7. Sample Input and Output
Initial Data in the Database:
INSERT INTO BANK_ACCOUNT (id, account_holder_name, balance, version) VALUES (1, 'Alice', 1000.00, 0);Request 1 Input:
PUT /accounts/1/deposit?amount=500.00
Request 1 Output:
{
"id": 1,
"accountHolderName": "Alice",
"balance": 1500.00,
"version": 1
}Request 2 Input:
PUT /accounts/1/deposit?amount=300.00
Request 2 Output (Exception):
{
"timestamp": "2024-09-01T12:34:56.789+00:00",
"status": 409,
"error": "Conflict",
"message": "Optimistic lock exception occurred",
"path": "/accounts/1/deposit"
}8. Handling OptimisticLockException
To handle the exception, you can create a global exception handler:
import org.springframework.http.HttpStatus;
import org.springframework.web.bind.annotation.ControllerAdvice;
import org.springframework.web.bind.annotation.ExceptionHandler;
import org.springframework.web.bind.annotation.ResponseStatus;
import javax.persistence.OptimisticLockException;
@ControllerAdvice
public class GlobalExceptionHandler {
@ExceptionHandler(OptimisticLockException.class)
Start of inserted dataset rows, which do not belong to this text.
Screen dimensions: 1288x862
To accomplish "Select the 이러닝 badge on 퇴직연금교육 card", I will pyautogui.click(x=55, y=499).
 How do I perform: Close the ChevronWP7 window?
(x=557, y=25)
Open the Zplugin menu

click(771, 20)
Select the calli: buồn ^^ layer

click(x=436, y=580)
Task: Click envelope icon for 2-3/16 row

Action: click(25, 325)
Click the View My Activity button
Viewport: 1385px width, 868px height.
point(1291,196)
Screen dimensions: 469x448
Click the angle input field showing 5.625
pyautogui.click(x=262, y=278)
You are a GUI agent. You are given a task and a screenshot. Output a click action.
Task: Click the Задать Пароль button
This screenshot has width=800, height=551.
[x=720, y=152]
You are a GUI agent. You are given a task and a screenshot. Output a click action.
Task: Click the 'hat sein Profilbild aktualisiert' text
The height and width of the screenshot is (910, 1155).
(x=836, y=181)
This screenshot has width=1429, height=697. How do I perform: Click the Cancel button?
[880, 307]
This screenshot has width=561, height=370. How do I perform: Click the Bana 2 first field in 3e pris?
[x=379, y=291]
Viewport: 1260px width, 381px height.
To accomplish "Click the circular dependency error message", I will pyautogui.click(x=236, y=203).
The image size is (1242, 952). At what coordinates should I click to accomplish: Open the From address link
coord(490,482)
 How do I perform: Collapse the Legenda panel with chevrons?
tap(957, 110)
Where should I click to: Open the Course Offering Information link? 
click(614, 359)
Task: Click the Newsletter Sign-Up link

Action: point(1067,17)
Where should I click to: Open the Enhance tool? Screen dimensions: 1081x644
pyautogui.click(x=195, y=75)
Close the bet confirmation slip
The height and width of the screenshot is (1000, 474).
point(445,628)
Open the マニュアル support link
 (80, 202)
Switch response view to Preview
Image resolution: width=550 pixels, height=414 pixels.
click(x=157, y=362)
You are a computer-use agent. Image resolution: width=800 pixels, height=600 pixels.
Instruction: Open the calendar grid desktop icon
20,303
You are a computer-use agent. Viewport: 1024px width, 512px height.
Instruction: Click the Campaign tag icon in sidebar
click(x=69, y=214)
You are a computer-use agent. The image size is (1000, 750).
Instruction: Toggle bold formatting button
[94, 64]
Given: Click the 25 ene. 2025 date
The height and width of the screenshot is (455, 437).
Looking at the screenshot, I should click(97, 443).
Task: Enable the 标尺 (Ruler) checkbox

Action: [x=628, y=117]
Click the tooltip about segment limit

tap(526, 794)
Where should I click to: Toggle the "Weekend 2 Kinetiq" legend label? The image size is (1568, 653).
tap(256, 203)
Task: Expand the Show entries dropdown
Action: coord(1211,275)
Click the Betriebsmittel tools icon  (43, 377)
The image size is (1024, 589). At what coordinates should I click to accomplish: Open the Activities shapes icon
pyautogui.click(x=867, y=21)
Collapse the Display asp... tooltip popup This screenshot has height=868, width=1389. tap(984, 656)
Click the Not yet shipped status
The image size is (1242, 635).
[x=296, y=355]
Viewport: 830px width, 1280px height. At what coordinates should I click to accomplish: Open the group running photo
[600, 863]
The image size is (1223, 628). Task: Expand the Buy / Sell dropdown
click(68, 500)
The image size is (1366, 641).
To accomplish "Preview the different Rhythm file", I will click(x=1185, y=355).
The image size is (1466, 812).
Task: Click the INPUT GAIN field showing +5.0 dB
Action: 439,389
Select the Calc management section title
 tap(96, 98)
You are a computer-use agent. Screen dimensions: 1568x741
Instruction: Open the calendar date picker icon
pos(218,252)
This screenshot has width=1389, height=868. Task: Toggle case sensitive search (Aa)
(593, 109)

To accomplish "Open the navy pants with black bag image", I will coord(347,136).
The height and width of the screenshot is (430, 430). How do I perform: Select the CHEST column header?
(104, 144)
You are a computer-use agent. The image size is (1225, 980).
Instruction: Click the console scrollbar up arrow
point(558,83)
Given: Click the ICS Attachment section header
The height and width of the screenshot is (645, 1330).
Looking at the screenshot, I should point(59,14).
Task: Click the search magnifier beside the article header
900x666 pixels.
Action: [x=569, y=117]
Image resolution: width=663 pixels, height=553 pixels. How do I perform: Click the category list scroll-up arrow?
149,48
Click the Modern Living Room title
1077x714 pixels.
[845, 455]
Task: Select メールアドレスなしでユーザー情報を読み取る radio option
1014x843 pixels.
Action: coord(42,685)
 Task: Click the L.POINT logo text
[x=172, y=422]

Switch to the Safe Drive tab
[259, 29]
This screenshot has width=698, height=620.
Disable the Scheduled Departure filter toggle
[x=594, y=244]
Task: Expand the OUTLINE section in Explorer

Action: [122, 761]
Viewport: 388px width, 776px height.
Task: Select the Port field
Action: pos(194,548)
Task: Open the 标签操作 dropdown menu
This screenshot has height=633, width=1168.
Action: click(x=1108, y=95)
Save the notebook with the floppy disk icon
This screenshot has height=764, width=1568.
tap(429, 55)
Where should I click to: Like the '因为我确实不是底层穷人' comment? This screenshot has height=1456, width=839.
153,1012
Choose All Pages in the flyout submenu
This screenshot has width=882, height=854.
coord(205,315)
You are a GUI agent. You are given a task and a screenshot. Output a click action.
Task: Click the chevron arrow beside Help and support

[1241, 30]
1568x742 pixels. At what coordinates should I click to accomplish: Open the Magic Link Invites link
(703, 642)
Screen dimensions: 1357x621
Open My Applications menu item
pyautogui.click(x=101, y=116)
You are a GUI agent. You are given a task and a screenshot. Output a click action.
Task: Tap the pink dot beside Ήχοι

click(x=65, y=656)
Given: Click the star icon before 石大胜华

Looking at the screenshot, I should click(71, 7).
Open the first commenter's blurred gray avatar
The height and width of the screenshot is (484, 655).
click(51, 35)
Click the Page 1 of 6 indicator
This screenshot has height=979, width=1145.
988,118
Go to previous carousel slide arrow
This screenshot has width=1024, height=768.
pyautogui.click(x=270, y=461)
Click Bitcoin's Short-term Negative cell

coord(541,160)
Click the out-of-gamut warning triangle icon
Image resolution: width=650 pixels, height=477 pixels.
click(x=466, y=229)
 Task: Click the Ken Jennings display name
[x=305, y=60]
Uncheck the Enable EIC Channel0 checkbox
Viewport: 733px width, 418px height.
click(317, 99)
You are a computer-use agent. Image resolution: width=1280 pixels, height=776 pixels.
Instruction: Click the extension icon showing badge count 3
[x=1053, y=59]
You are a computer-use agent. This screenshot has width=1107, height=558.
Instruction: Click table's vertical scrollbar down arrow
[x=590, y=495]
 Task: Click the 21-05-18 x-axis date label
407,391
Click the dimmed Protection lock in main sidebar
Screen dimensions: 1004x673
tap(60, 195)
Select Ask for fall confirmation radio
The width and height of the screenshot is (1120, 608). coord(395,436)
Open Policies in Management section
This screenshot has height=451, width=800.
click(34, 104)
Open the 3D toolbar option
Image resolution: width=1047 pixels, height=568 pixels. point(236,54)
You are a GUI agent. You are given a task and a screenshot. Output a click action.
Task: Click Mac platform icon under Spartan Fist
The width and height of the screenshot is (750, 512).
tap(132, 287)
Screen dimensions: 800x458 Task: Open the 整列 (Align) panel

@ResponseStatus(HttpStatus.CONFLICT)
public String handleOptimisticLockException(OptimisticLockException e) {
return "Optimistic lock exception occurred: " + e.getMessage();
}
}Summary
In this example, we’ve implemented optimistic locking in a Spring Boot application using JPA’s @Version annotation with a BankAccount entity. We demonstrated how two simultaneous deposit requests could lead to an OptimisticLockException. This scenario is particularly relevant in financial systems where consistent account balances are critical.